Can you quote the records below in full, word for word?

(SUPPLIED MATERIAL Opens)

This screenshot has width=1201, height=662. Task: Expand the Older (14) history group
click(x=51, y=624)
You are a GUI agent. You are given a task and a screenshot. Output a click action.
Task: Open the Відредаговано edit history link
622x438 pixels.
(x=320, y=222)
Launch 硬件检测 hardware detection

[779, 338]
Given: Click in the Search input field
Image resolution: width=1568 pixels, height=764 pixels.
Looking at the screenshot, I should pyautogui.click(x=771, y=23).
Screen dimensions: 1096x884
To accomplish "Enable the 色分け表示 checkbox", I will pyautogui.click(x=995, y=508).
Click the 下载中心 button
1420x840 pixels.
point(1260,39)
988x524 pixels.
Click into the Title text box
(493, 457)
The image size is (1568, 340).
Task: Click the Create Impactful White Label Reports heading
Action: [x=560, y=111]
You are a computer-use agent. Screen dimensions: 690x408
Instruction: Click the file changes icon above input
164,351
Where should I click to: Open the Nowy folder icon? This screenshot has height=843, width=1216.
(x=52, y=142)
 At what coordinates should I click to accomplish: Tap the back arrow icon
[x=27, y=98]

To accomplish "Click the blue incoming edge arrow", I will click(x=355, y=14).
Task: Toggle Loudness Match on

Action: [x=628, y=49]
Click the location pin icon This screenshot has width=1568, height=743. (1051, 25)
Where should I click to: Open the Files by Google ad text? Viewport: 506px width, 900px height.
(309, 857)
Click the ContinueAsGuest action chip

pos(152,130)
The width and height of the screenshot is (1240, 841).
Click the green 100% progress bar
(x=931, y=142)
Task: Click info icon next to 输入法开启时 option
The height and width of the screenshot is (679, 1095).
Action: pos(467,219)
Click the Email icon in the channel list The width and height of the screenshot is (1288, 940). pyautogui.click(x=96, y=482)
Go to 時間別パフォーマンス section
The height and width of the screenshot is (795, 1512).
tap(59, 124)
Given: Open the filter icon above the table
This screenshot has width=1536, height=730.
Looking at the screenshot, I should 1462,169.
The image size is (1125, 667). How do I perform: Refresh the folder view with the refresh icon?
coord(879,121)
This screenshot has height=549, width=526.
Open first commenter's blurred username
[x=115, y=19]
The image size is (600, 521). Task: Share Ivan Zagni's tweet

(SUPPLIED MATERIAL Closes)

ANSWER FOR THE TASK:
This screenshot has width=1201, height=662. Task: Expand the Older (14) history group
click(x=51, y=624)
You are a GUI agent. You are given a task and a screenshot. Output a click action.
Task: Open the Відредаговано edit history link
622x438 pixels.
(x=320, y=222)
Launch 硬件检测 hardware detection

[779, 338]
Given: Click in the Search input field
Image resolution: width=1568 pixels, height=764 pixels.
Looking at the screenshot, I should pyautogui.click(x=771, y=23).
Screen dimensions: 1096x884
To accomplish "Enable the 色分け表示 checkbox", I will pyautogui.click(x=995, y=508).
Click the 下载中心 button
1420x840 pixels.
point(1260,39)
988x524 pixels.
Click into the Title text box
(493, 457)
The image size is (1568, 340).
Task: Click the Create Impactful White Label Reports heading
Action: [x=560, y=111]
You are a computer-use agent. Screen dimensions: 690x408
Instruction: Click the file changes icon above input
164,351
Where should I click to: Open the Nowy folder icon? This screenshot has height=843, width=1216.
(x=52, y=142)
 At what coordinates should I click to accomplish: Tap the back arrow icon
[x=27, y=98]

To accomplish "Click the blue incoming edge arrow", I will click(x=355, y=14).
Task: Toggle Loudness Match on

Action: [x=628, y=49]
Click the location pin icon This screenshot has width=1568, height=743. (1051, 25)
Where should I click to: Open the Files by Google ad text? Viewport: 506px width, 900px height.
(309, 857)
Click the ContinueAsGuest action chip

pos(152,130)
The width and height of the screenshot is (1240, 841).
Click the green 100% progress bar
(x=931, y=142)
Task: Click info icon next to 输入法开启时 option
The height and width of the screenshot is (679, 1095).
Action: pos(467,219)
Click the Email icon in the channel list The width and height of the screenshot is (1288, 940). pyautogui.click(x=96, y=482)
Go to 時間別パフォーマンス section
The height and width of the screenshot is (795, 1512).
tap(59, 124)
Given: Open the filter icon above the table
This screenshot has width=1536, height=730.
Looking at the screenshot, I should 1462,169.
The image size is (1125, 667). How do I perform: Refresh the folder view with the refresh icon?
coord(879,121)
This screenshot has height=549, width=526.
Open first commenter's blurred username
[x=115, y=19]
The image size is (600, 521). Task: Share Ivan Zagni's tweet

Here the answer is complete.